Operating overloading allows you to pass different variable types to the same function and produce different results. In this article Ben gives us the low-down on operator overloading in C++.

Operator Overloading in C++ - Overloading (Page 4 of 7 )

Let's do some more interesting things with these matrices now. There are a number of mathematical operations that can be performed on a matrix, the simplest perhaps is addition. Addition of matrices requires that they both have the same dimensions. The resulting matrix is made by simply adding each number in the same position in each matrix and putting the answer in the same position as the two operands.

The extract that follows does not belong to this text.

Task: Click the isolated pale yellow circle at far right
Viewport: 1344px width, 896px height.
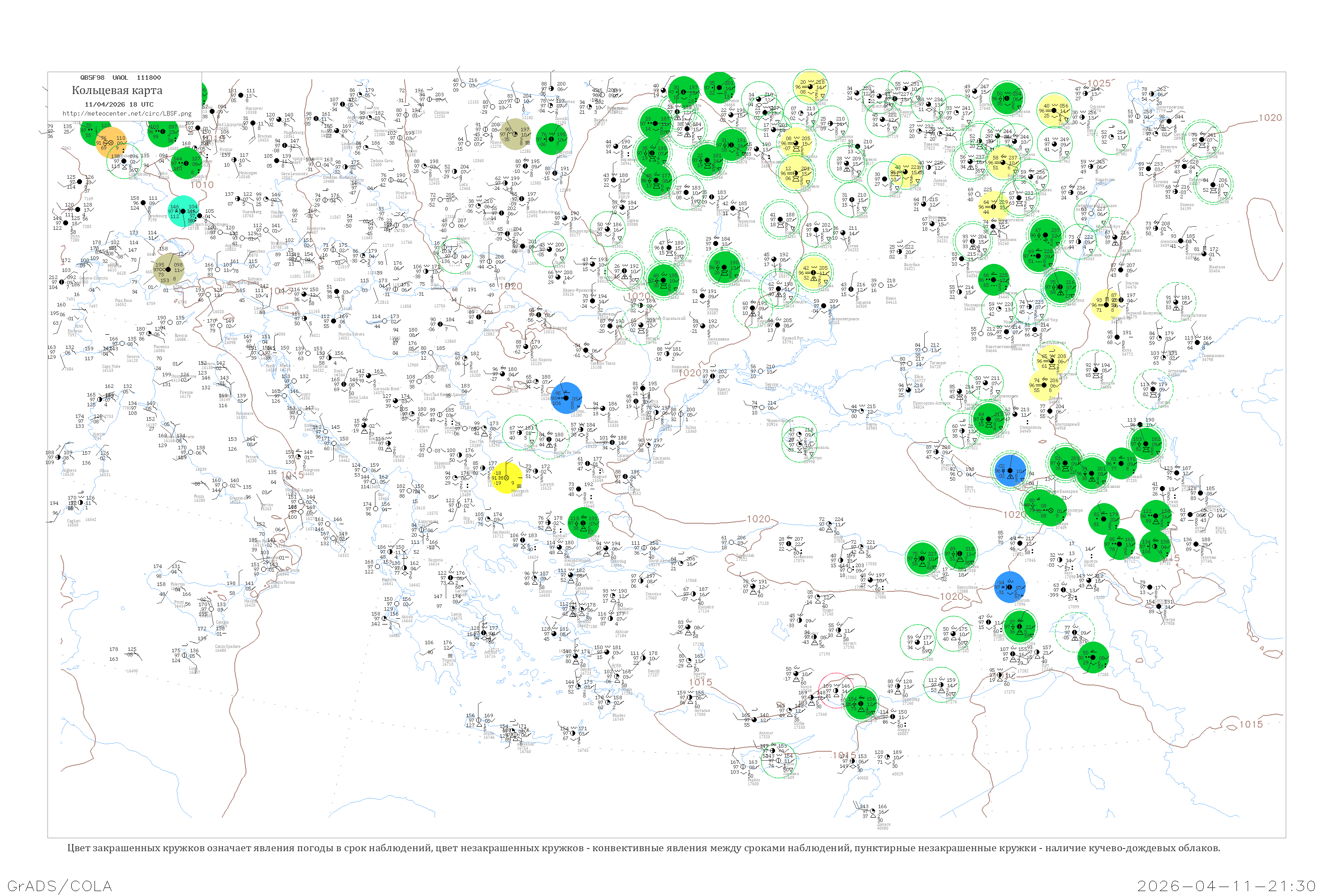Action: tap(1107, 305)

[1 0] [4 3] [5 3] [2 1] + [-1 0] = [1 1]

Since addition creates a new matrix, we don't want to return a reference, but an actual matrix object. Here's what the code looks like:

const Matrix operator+( const Matrix& m) { assert(numCols==m.numCols && numRows==m.numRows); Matrix theMatrix(numRows,numCols); for (int r=0;r<numRows;r++) for (int c=0;c<numCols;c++) theMatrix[r][c]=matrix[r][c]+m.matrix[r][c]; return theMatrix; }

This adds the current matrix to the matrix in argument m. We first assure that the dimensions are equivalent, then create a new matrix with the same dimensions as the sources. It is then a simple matter of adding the two sources, and returning the new matrix. Notice that we perform the actual math on the types that make up each row.

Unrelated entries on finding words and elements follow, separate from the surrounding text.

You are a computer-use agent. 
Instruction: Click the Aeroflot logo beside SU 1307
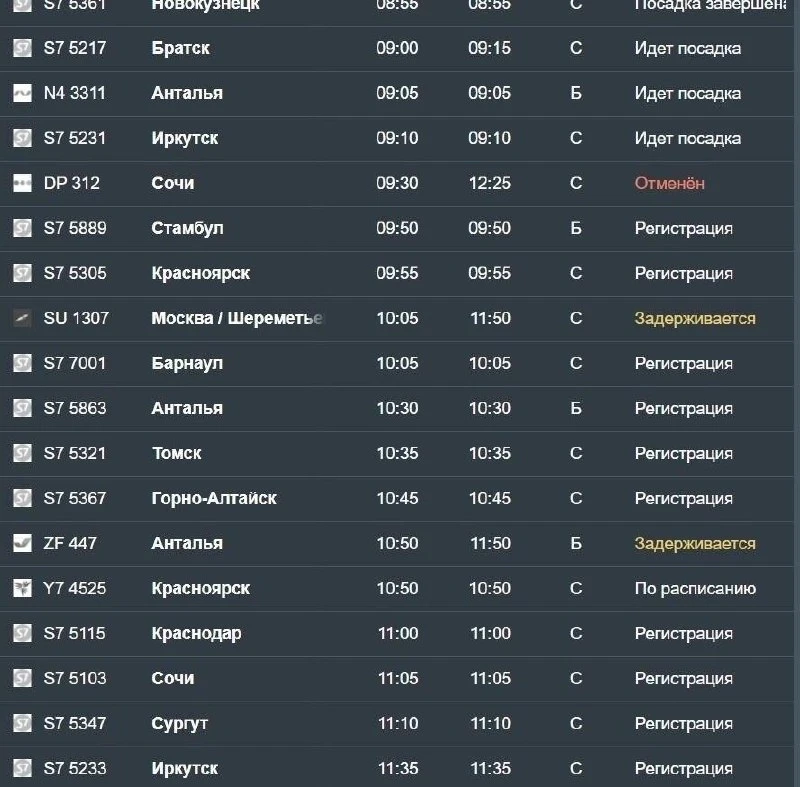click(x=22, y=318)
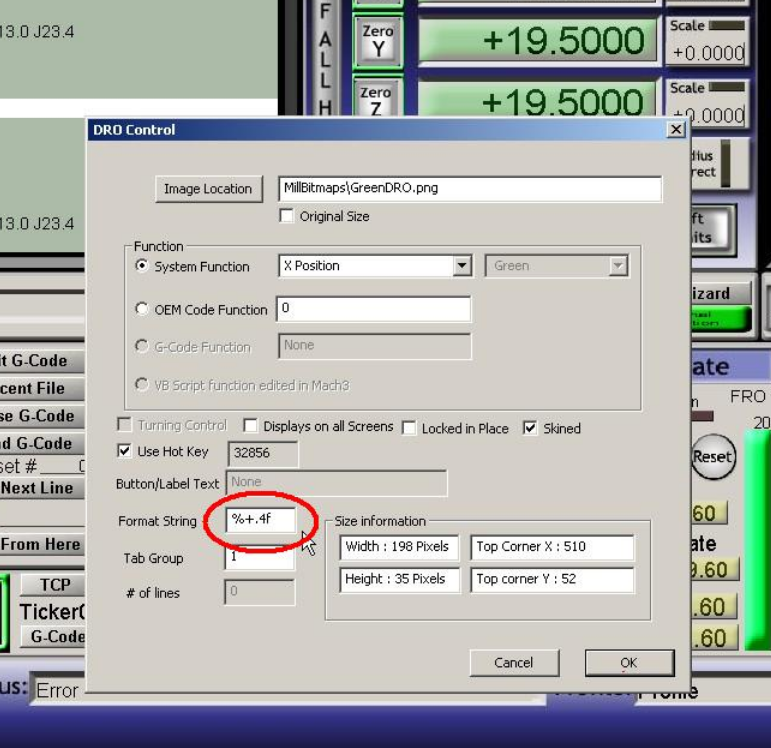Click Cancel in the DRO Control dialog
Screen dimensions: 771x748
(x=513, y=662)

Matrix<float> a(2,2); Matrix<float> b(2,2);

Matrix<float> c(2,3);

Matrix<float> d=a+b;

Matrix<float> e=a+c;//will fail assertion, abort program

It is just as easy to define subtraction:

const Matrix operator-( const Matrix& m) { assert(numCols==m.numCols && numRows==m.numRows); Matrix theMatrix(numRows,numCols); for (int r=0;r<numRows;r++) for (int c=0;c<numCols;c++) theMatrix[r][c]=matrix[r][c]-m.matrix[r][c]; return theMatrix; }

Overloading += and -= += and -= are operators that both add and change the current object, so the code to describe it is a combination of +/- and =. We'll return a reference again because we don't want to create a new object, but just modify the existing one, which called the function. We'll just add whatever is currently in it to the other matrix, and return a reference to itself:

Matrix& operator+=(const Matrix& m) { assert(numCols==m.numCols && numRows==m.numRows); for (int r=0;r<numRows;r++) for (int c=0;c<numCols;c++) matrix[r][c]+=m.matrix[r][c]; return *this; }

Matrix& operator-=( const Matrix& m) { assert(numCols==m.numCols && numRows==m.numRows); for (int r=0;r<numRows;r++) for (int c=0;c<numCols;c++) matrix[r][c]-=m.matrix[r][c]; return *this; }

We can now expand our repertoire to include the following possibilities:

Matrix<int> a(2,1); Matrix<int> b(2,1);

a+=b; a-=b;

Scaling: Overloading * Another useful operation we can perform on matrices is scaling. This just multiples every element in the matrix by a constant.

[1 2] [2 4] [2 4] * 2 = [4 8]

This operation returns a new matrix so we will return by value, not reference. The code should be trivial to read by now:

const Matrix operator*(const float s) { Matrix theMatrix(numRows,numCols); for (int r=0;r<numRows;r++) for (int c=0;c<numCols;c++) theMatrix[r][c]=matrix[r][c]*s; return theMatrix; }

We use a float as the scalar, and multiply it by every value in the source matrix, and return a new matrix. It is left up to the reader to implement *=. (/ and /= could also be implemented as inverses of scaling, but since scaling allows a float, this is mostly redundant.)